Some of the deals, for defensive items, sailed through the government approval process. But sales of offensive weapons, including more than 120,000 precision bombs and bomb parts that the Saudis were using in Yemen, faced major hurdles. Those deals were among the most lucrative ones, worth more than $3 billion, the government records show.
Trouble for the company started on Oct. 8, 2016, when Saudi coalition planes repeatedly targeted a funeral hall in Sana, the Yemeni capital, where some 1,500 men, women and children had gathered to mourn the father of a government official.
The first bomb shattered the building, killing some instantly and sending others on a scramble to escape the smoldering rubble. A second landed as people poured in to help the survivors. A third fell as the newly injured and dying were clambering amid the splintered wood and broken concrete.

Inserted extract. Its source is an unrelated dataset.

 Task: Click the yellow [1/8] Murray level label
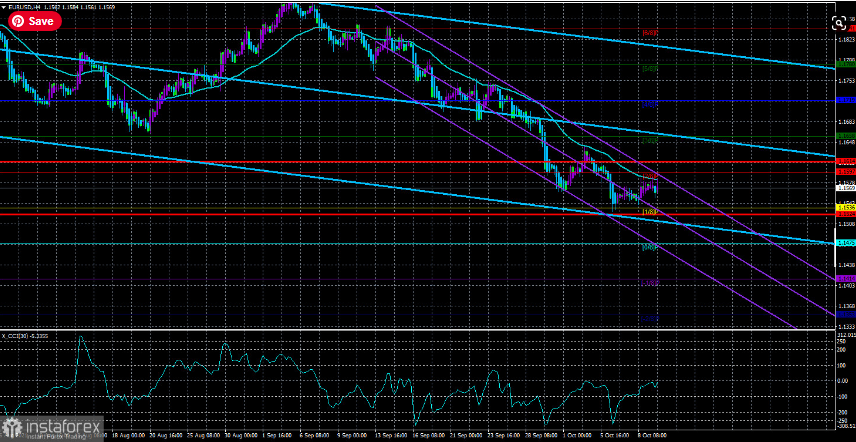(x=649, y=212)
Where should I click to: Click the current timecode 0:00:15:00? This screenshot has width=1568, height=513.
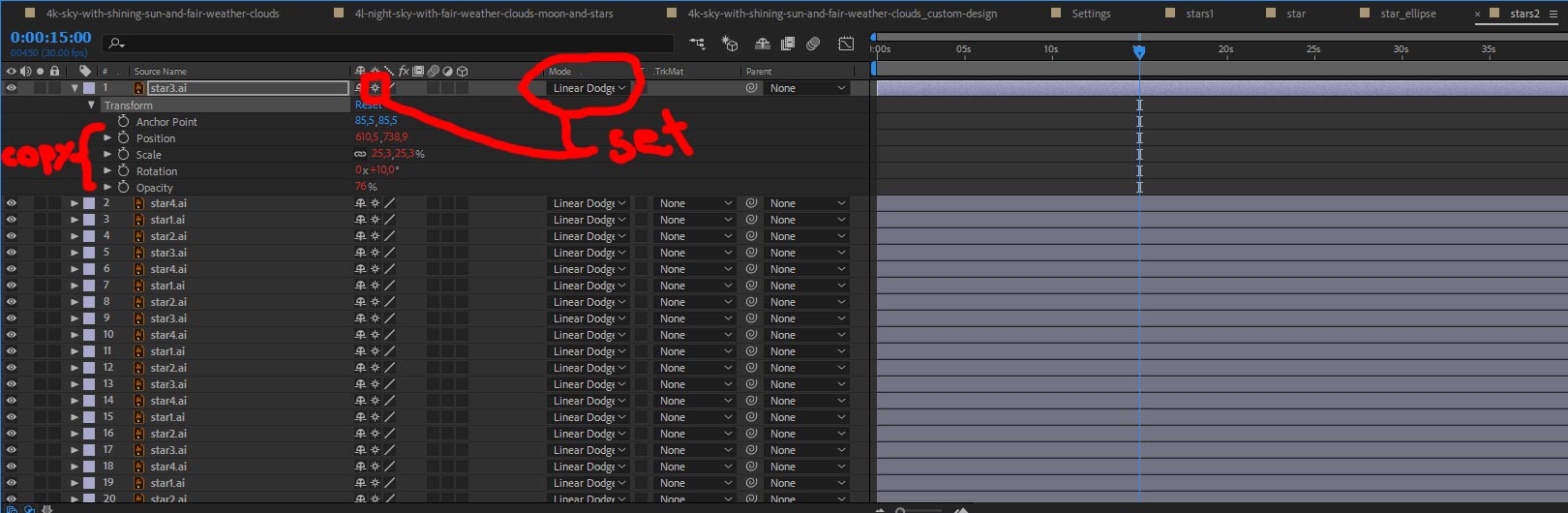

“People were on fire, and some people were burned alive,” one survivor, 42-year-old Hassan Jubran, told human rights workers.
“There were also many children,” he said. “There were three children whose bodies were completely torn apart and strewn all over the place.”
At least 140 people died and another 500 were wounded in the bombing, which the Saudis later said was a mistake. Soon after the attack, human rights workers discovered amid the wreckage a bomb shard bearing the identification number of an American company: Raytheon.
It was one of at least 12 attacks on civilians that human rights groups would tie to the company’s ordnance during the first two years of the war.
Asked in 2017 whether dead and wounded civilians gave him pause, John D. Harris II, then Raytheon’s vice president of business development, told CNBC that they did not, “because we do the hard work of making sure that the countries that employ our systems have the very best training and the ability to use the system in an appropriate manner.”
Finding U.S. Fingerprints in the Bomb Sites of Yemen
Based in Sana, researchers at Mwatana for Human Rights are documenting deadly attacks on civilians and tracing weapons back to U.S. defense firms, including Raytheon.
After a coalition bomb ripped through a truck carrying 15 women and children outside Sana, a Mwatana researcher discovered a shard with Raytheon’s identification number. The resulting report linked the company to the attack and raised doubts about a Saudi internal investigation that said the strike had targeted Houthi rebel commanders. “We document, and we publish,” said Mwatana’s co-founder, Radhya Almutawakel. “This is the work we do.”
The strike in Sana unsettled the Obama administration, which had agreed to support the Saudis but was becoming increasingly concerned about the war. “That demanded a response,” said Andrew Miller, a Middle East expert on Mr. Obama’s National Security Council. “By that time it was clear that the war had gone in a direction we had not anticipated.”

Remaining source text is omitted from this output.